Change "Toggle" to "Switch" in the items from the start through the line containing "Click the merged", and give that part again with nothing else altered.
___
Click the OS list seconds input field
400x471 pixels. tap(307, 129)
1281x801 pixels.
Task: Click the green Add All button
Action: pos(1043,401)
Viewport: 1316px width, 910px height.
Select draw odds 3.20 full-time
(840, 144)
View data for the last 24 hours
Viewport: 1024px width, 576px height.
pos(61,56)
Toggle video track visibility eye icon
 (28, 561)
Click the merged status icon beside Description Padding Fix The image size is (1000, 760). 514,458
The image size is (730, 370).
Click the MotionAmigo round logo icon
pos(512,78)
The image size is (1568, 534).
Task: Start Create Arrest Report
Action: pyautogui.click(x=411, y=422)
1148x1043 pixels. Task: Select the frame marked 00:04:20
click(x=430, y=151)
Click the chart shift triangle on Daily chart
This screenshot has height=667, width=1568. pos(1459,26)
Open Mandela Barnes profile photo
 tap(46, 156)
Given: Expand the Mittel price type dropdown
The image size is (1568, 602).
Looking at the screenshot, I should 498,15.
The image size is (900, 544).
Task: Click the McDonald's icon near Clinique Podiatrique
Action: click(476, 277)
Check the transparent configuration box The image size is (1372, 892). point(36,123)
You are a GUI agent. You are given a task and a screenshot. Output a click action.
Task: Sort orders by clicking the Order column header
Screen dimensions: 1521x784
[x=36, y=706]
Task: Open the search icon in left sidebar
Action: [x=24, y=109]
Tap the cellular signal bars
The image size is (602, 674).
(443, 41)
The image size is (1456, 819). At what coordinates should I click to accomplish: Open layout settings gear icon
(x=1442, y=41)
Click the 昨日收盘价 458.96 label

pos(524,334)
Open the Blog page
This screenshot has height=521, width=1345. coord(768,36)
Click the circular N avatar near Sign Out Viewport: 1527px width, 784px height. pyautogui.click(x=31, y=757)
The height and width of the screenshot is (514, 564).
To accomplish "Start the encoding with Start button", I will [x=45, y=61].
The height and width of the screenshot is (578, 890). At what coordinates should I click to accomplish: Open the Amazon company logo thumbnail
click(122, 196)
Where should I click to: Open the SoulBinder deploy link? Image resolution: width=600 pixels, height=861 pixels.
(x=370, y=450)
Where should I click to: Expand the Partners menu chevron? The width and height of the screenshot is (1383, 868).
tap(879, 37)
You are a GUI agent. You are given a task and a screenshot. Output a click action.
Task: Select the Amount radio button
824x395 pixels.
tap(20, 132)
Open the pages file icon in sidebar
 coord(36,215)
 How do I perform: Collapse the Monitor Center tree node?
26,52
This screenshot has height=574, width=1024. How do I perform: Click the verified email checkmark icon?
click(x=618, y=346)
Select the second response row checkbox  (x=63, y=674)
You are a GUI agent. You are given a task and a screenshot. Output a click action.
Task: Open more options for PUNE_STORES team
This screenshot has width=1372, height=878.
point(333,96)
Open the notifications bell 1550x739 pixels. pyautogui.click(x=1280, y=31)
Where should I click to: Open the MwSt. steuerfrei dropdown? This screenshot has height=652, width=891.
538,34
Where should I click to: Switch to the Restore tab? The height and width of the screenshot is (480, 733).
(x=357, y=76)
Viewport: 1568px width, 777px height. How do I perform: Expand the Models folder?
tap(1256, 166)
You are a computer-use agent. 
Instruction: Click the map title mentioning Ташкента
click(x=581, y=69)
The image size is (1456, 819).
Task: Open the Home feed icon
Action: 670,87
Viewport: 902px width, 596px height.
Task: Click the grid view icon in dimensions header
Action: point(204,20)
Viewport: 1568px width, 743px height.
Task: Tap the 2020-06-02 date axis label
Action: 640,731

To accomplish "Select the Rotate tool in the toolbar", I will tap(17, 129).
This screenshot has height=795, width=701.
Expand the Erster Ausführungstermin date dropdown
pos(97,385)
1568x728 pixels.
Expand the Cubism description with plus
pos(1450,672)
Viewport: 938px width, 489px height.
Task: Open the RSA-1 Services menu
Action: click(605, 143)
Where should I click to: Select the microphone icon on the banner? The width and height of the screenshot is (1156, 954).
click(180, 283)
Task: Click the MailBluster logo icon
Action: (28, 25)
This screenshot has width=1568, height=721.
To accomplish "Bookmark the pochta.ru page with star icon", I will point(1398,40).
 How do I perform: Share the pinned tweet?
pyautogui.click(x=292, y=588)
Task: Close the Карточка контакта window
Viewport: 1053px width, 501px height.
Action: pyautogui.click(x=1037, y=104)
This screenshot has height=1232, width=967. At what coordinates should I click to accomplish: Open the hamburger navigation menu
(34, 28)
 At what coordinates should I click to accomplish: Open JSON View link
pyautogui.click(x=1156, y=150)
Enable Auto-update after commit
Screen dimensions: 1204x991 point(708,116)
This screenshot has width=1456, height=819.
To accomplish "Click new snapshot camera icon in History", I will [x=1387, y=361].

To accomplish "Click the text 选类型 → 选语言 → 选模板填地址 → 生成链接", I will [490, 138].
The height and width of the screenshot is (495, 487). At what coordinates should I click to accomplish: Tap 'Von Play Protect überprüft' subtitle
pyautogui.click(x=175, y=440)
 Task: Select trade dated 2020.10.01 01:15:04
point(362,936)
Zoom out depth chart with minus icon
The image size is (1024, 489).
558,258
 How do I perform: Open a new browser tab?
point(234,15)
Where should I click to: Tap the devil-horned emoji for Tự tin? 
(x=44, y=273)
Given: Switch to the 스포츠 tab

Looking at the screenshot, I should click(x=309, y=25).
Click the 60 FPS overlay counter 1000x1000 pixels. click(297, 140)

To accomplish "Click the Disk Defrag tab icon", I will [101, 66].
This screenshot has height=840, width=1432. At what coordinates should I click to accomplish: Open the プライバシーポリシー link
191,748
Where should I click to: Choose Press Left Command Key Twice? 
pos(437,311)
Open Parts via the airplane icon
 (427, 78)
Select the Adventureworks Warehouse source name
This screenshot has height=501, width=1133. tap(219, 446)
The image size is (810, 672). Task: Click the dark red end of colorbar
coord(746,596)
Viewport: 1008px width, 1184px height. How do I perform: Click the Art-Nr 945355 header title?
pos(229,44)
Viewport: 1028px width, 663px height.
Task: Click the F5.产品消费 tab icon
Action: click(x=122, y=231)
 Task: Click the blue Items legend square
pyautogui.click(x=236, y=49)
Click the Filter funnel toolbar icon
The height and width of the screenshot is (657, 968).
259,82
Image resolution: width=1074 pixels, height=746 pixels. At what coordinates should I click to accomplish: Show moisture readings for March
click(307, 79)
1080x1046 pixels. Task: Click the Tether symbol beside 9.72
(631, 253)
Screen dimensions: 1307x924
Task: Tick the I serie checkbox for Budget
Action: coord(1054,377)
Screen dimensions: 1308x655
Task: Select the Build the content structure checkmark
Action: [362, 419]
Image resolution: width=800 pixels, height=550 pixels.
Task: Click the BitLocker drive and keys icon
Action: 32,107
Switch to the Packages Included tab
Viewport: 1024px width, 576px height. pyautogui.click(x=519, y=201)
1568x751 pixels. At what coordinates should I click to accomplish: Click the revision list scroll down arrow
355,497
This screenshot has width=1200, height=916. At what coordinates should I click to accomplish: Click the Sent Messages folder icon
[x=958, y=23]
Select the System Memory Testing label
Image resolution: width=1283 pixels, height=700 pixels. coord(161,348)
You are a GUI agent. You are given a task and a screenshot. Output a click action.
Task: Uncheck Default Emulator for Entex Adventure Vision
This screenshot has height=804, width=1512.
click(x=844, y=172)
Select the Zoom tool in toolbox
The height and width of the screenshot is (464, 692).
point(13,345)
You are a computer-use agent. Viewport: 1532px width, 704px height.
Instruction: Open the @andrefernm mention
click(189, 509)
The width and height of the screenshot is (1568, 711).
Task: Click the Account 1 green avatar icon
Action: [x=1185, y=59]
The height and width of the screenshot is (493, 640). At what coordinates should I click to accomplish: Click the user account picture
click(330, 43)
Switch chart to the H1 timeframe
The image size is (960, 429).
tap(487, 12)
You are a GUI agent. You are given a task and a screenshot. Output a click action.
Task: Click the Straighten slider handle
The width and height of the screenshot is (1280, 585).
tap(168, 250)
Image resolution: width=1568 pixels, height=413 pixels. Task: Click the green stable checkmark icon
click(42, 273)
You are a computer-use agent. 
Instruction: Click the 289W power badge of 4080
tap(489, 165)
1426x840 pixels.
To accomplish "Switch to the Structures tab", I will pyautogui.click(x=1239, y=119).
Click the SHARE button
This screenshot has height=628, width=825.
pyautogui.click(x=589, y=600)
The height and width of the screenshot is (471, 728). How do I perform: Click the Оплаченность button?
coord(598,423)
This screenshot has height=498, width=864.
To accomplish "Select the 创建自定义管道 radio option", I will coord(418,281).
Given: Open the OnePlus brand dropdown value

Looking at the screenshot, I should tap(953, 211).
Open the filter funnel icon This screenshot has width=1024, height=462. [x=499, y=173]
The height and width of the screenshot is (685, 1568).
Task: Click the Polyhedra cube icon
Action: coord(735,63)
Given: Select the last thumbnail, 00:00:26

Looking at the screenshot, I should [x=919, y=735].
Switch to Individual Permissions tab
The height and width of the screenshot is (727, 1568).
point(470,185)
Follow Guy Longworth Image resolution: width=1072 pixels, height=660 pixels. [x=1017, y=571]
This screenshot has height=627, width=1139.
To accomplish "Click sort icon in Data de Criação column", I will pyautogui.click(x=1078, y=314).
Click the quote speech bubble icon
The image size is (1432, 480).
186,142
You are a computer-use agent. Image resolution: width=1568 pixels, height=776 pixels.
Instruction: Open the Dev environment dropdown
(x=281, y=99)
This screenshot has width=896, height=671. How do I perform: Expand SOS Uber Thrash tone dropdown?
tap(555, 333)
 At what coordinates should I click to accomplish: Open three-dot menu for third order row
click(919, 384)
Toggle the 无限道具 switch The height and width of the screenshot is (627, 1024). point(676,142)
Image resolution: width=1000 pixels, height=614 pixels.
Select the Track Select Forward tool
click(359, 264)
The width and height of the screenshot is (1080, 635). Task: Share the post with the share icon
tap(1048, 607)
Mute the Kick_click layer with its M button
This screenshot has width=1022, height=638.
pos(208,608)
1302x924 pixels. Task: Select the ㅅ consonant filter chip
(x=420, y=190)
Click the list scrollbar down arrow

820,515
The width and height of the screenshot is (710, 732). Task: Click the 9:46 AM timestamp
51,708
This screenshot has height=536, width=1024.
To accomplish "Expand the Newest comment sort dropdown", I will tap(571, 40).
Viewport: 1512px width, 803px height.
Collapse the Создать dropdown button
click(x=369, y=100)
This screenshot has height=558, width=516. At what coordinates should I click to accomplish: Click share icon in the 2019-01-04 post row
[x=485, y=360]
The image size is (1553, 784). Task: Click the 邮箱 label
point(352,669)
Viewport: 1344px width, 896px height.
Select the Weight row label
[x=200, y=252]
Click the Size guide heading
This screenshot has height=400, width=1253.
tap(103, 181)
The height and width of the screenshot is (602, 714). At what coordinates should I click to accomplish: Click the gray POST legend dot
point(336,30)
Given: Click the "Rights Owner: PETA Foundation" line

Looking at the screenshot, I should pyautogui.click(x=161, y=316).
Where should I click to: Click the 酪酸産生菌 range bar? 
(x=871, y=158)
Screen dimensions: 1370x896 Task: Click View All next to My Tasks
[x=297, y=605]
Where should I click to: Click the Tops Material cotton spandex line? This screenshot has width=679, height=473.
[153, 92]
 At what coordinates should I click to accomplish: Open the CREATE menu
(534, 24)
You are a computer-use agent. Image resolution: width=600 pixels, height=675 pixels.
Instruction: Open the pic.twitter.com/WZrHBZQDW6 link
___
◆ The solution
Click the OS list seconds input field
400x471 pixels. tap(307, 129)
1281x801 pixels.
Task: Click the green Add All button
Action: pos(1043,401)
Viewport: 1316px width, 910px height.
Select draw odds 3.20 full-time
(840, 144)
View data for the last 24 hours
Viewport: 1024px width, 576px height.
pos(61,56)
Switch video track visibility eye icon
 (28, 561)
Click the merged status icon beside Description Padding Fix The image size is (1000, 760). 514,458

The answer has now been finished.